*Excerpted text:*
In my mind are now two completely separate ways of thinking. As a young child, I had only one. I was a happy young boy and had no idea of the differences between gender and enjoyed boys toys and activities as well as girls toys. To me, I was just me. Everyone assumed I was going to grow up to be a man, so did I. I saw myself in a career as a fireman, an astronaut, a train engineer, and some of the other cliché things boys want to be when they grew up. However, I also saw myself as a nurse, a policewoman, a singer, a princess, and someone of the other cliché things girls want to be when they grow up. In retrospect, in those days, I felt like both genders. In those days, children of both genders played together and had fun together. People said I had the potential to be anything I wanted to be, they meant it in terms of career. For all my life, as long as I can remember the differences (because there are some) between boys and girls has always been a huge topic in my mind that I gave much thought. However, I never applied that thinking to myself. I never thought about what I was, I assumed what everyone else did. What’s more interesting to me is that in those days… I was happy with that. End of story.

When children started self-segregating by gender, I wanted to stay with both groups. I did not feel comfortable picking one. That was the first time the question entered my mind… “Are you a boy or a girl?” I answered it the only way I knew how. “I have a penis, I’m a boy.” Therefore, I self-segregated too. I was happy, but a part of me died in that time. All of a sudden, I no longer spoke of my want to be a nurse, or a policewoman, or a singer. It was somehow no longer appropriate. I could no longer be whatever I wanted. I had made a choice. Society required me to make this choice. It was the society of children, but it was still society. However, the pain was minimal. It was more a longing. It was more as if I missed and was now mourning this part of me. I wanted to talk to the girls again. I wanted to be friends with them again. I had always created connections that were more emotional with them. I missed that. However, I was happy with the choice I had made. I was okay with growing up to become a man. I saw a future there; I saw the potential to be happy. I already knew I was going to have a smaller build then most men. I already knew I was going to be physically different. I was always small, skinny, had soft skin and other traits that were classically more feminine, but… I had one piece that made me a man, regardless of all the other traits. The trump card determined to which half of the population I belonged.

At this point, I had begun repressing the thoughts that would not fit into my new boys’ only society. I found myself thinking them from time to time and looking off into space. This is when I started losing some concentration at school. Someone would say something to me and I would pop back into reality to continue doing whatever it was I was doing. At this point in my life, I had begun to self-segregate my mind. I had begun to split my mind into two halves, not realizing it would take many years before I was whole again. In fact I’m still not. At that point, in my life I went by and responded to “Joey” which in some ways could be a gender-neutral name. It was short for Joseph, but I never thought of myself as Joseph. I was “Joey.”

*Problems:*
1/ Answer from the childhood memoir:
(a) What name did the narrator go by and respond to?
(b) What question first entered the narrator's mind when children started self-segregating by gender?
(c) Which physical traits does the narrator describe as classically more feminine?
2/ Name every future role the narrator, as a young child, pictured growing up to be, according to the childhood memoir.
The material after this memoir plays no part in what is asked here.

*Material:*
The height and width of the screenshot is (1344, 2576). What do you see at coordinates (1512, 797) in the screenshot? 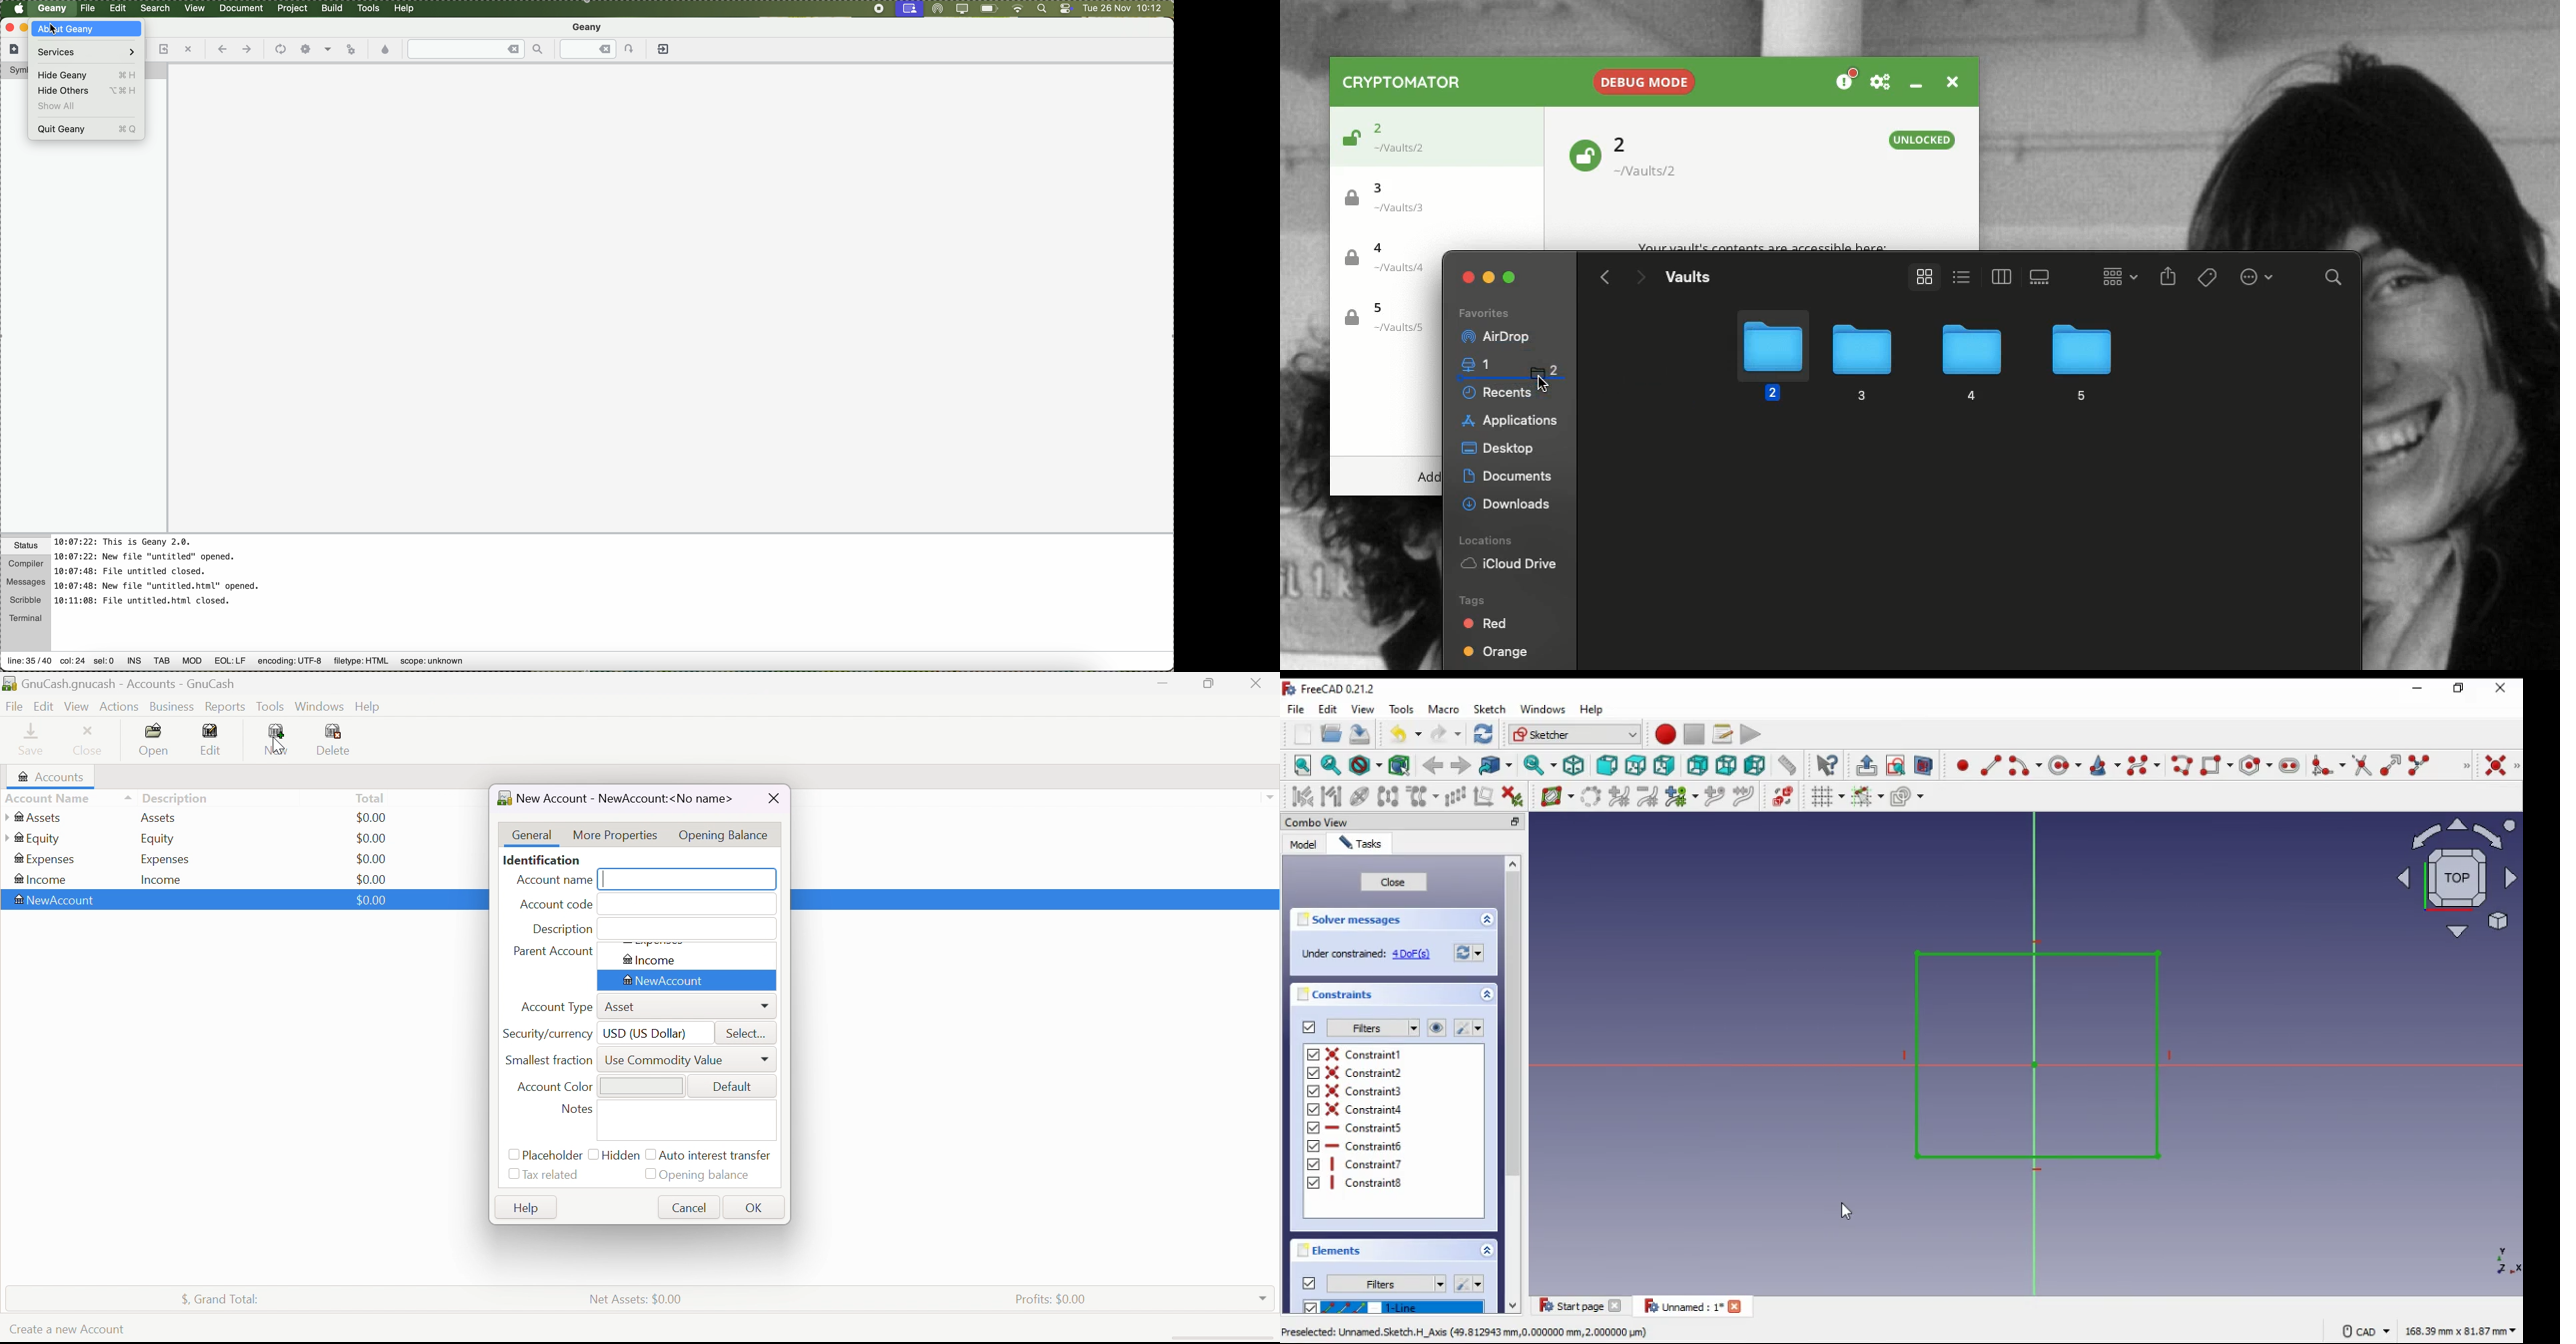
I see `delete all constraints` at bounding box center [1512, 797].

*Answers:*
1/
(a) "Joey"
(b) "Are you a boy or a girl?"
(c) Being small and skinny and having soft skin

2/ Fireman, astronaut, train engineer, nurse, policewoman, singer, princess